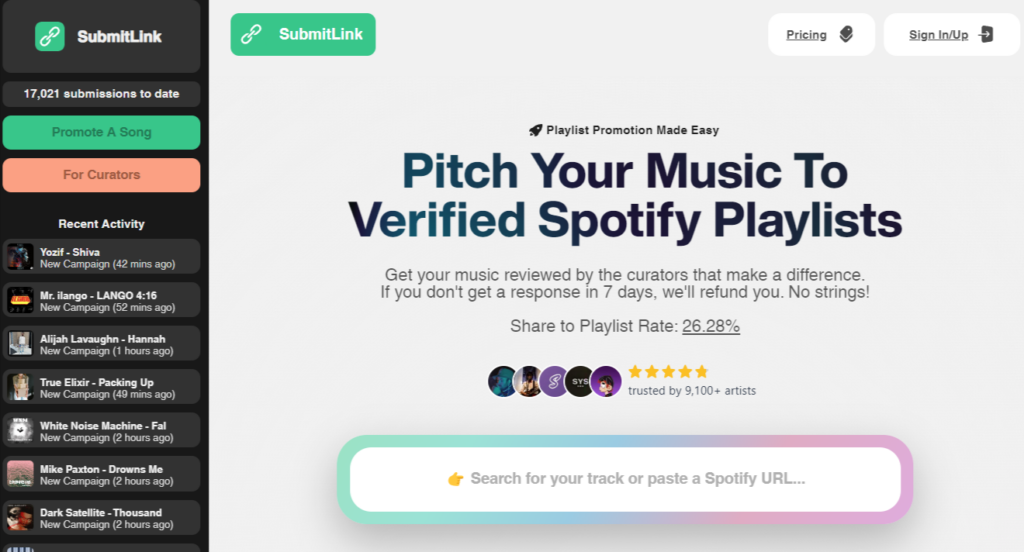Screen dimensions: 1024x552
Task: Open the Yozif - Shiva campaign
Action: coord(101,257)
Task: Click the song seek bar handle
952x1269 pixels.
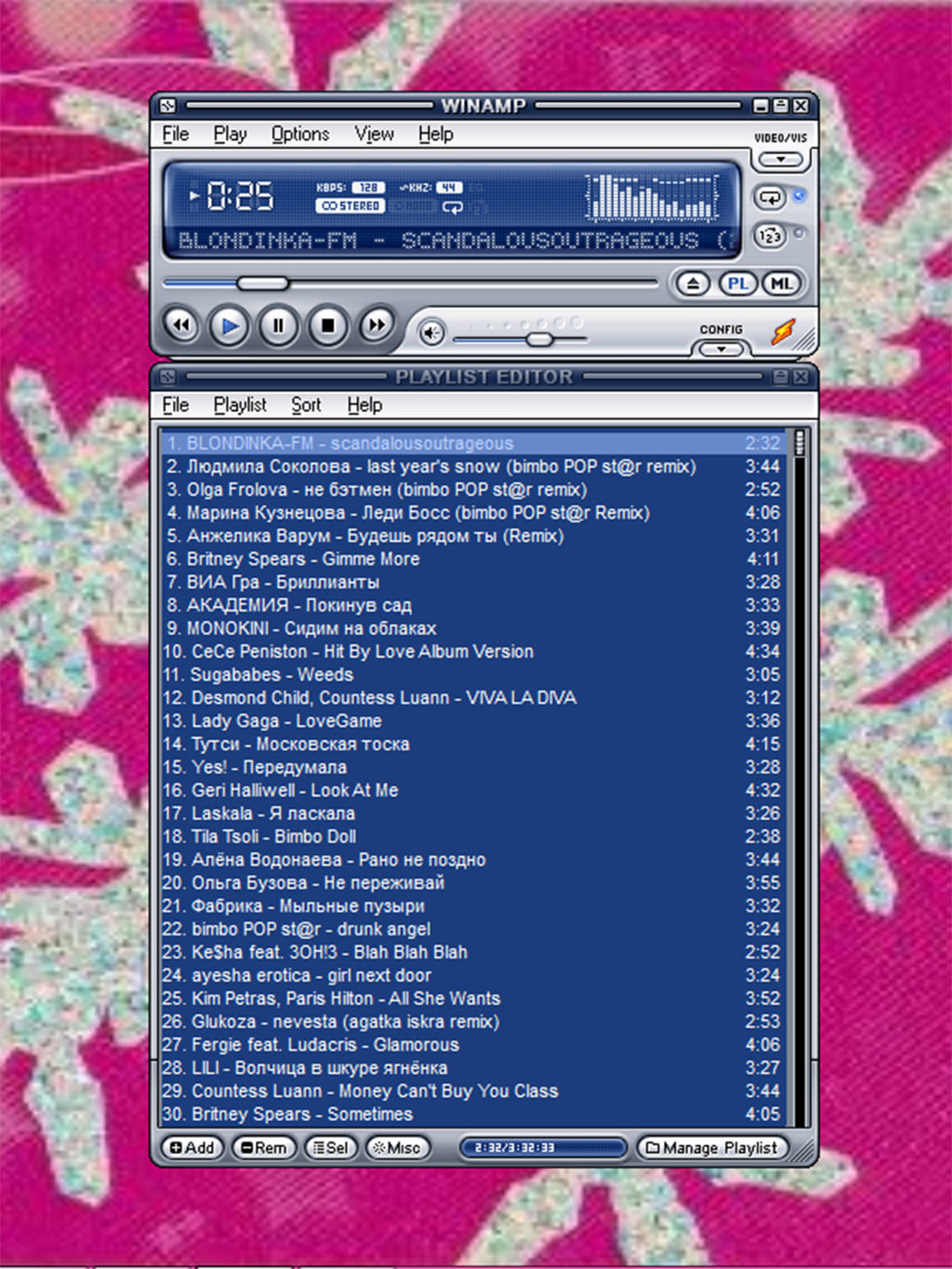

***

- _JOB_
Reproduce every line of the items above verbatim, in the same order, omitting the pictures.

- _EXERCISE ANSWER_
Screen dimensions: 1024x552
Task: Open the Yozif - Shiva campaign
Action: coord(101,257)
Task: Click the song seek bar handle
952x1269 pixels.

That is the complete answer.